Turkish kickboxer (born 1989)

Emine Arslan (born 4 January 1989) is a Turkish kickboxer competing in the full contact 52 kg division. She is a world, Islamic Solidarity Games and European Games kickboxing champion.

== Sport career ==
Arslan discovered kickboxing at the age of 23 as her younger sister started to attend a new gym, which opened in a local basement. The gym owner, Hasan Fahri Şen, was a former Turkish champion in martial arts and a coach. He offered to start training her for kickboxing. In the beginning, she was not interested because she had to work until late leaving little spare time and she was very tired after work. She also smoked two packs of cigarettes a day, and coughed up dust due to the conditions in her workplace. The coach and Deniz Işık Doğan persuaded her to begin training in the gym. She soon realized that kickboxing was very different from what she had thought. She exercised three days a week, and made great progress as a sportswoman in the first four months.

Arslan became the Turkish champion for three consecutive years. In 2015, she debuted internationally and she won a gold medal at the Intercontinental Kickboxing Mauritius Cup event. She won the silver medal at the 2016 European Championship in Maribor in Slovenia, and the gold medal at the 2019 World Seniors Kickboxing Championship in Antalya in Turkey. In 2021, she captured the gold medals at the World Kickboxing Seniors Championship in Jesolo, Italy and the 2021 Islamic Solidarity Games in Konya, Turkey. At the 2023 European Games in Myślenice, Poland, she was the champion.

== Personal life ==
Emine Arslan was born as a first child in the Bağcılar district of Istanbul, Turkey on 4 January 1989. Her brother was born a year later and her sister two years later. When she was ten years old, her mother left her father, and later divorced him. Emine lived for a year with her mother before she returned to her father due to her mother's indifference. At age twelve, she started working as a child worker in a garment workshop, where her father had an ironing job. She dropped out of school after her primary education. Since they had no place to stay, she and her two siblings spent the nights in the workshop's office, until her father was able to rent a house. Her father had to quit work after he was diagnosed with lung cancer and he died in 2007. At eighteen she was the head of her family group until she reconciled with her mother and they began living together again.

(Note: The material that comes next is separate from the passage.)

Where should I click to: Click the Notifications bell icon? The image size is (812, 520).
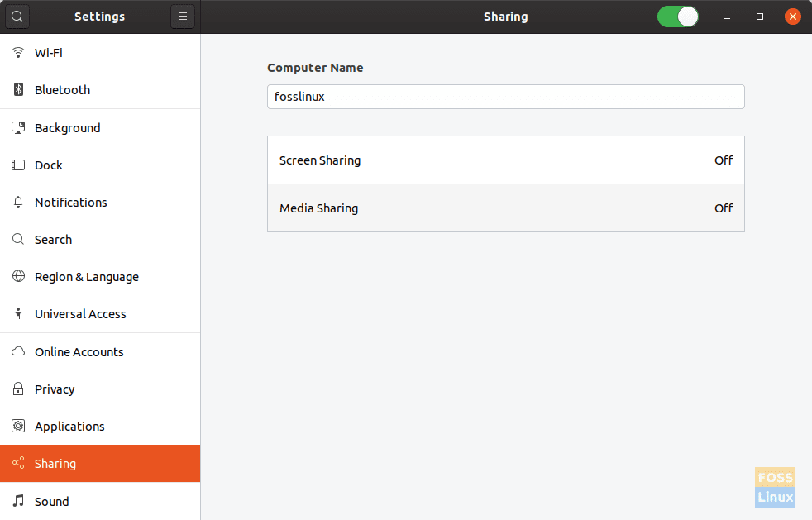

She was fired from her workplace when she asked for permission to attend a national preparation camp for kickboxing. She found work as a secretary at the district municipality's youth center, after she won the silver medal at the European Championship in 2016. She completed her secondary education using distance learning and she earned extra money by coaching groups of women in kickboxing. She played stunt roles in Valley of the Wolves, Kırgın Çiçekler and Kösem Sultan.